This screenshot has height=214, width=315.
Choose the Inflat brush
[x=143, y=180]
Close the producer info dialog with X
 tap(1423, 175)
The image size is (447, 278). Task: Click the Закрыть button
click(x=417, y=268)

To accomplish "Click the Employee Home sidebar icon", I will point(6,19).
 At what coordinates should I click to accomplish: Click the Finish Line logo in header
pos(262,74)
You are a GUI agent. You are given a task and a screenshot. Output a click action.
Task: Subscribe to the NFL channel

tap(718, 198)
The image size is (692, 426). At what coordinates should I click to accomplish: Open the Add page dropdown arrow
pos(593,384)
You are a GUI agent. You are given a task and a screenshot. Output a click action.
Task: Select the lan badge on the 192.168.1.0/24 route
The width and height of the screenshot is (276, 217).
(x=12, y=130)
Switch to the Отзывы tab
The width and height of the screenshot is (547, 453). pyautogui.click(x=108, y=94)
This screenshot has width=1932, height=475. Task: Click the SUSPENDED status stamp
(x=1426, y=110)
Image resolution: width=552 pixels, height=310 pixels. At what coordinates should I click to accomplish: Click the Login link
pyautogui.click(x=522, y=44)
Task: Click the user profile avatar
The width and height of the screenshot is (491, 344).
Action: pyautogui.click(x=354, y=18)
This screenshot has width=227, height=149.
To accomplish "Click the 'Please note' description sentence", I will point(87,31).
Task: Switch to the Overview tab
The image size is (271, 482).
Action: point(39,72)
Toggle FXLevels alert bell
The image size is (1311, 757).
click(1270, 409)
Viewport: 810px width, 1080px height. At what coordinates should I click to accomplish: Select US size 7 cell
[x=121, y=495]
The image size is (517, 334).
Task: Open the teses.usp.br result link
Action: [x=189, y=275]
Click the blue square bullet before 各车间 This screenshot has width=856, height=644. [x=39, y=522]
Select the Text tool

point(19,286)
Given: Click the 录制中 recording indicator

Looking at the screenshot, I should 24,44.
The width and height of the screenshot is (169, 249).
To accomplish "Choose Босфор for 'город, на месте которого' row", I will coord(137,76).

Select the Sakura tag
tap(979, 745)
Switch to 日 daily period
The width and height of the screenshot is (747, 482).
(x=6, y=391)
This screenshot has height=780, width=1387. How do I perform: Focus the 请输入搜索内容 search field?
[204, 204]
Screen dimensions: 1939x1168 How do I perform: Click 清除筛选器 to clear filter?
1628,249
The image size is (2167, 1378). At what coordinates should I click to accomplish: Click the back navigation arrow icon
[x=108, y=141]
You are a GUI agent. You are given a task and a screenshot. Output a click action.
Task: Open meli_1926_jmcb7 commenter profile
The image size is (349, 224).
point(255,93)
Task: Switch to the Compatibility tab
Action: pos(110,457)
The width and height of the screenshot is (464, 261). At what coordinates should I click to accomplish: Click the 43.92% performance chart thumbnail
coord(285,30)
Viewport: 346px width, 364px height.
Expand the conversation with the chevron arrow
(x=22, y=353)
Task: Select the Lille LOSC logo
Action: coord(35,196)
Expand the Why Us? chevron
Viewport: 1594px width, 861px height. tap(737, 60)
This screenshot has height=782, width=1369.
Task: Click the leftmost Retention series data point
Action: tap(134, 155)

────────────────────

(Challenge):
List each line of the listing above that contains the string "coordinates". Letter case counts.

(Answer in full):
 At what coordinates should I click to accomplish: Click the Finish Line logo in header
The image size is (692, 426). At what coordinates should I click to accomplish: Open the Add page dropdown arrow
Image resolution: width=552 pixels, height=310 pixels. At what coordinates should I click to accomplish: Click the Login link
Viewport: 810px width, 1080px height. At what coordinates should I click to accomplish: Select US size 7 cell
The image size is (2167, 1378). At what coordinates should I click to accomplish: Click the back navigation arrow icon
The width and height of the screenshot is (464, 261). At what coordinates should I click to accomplish: Click the 43.92% performance chart thumbnail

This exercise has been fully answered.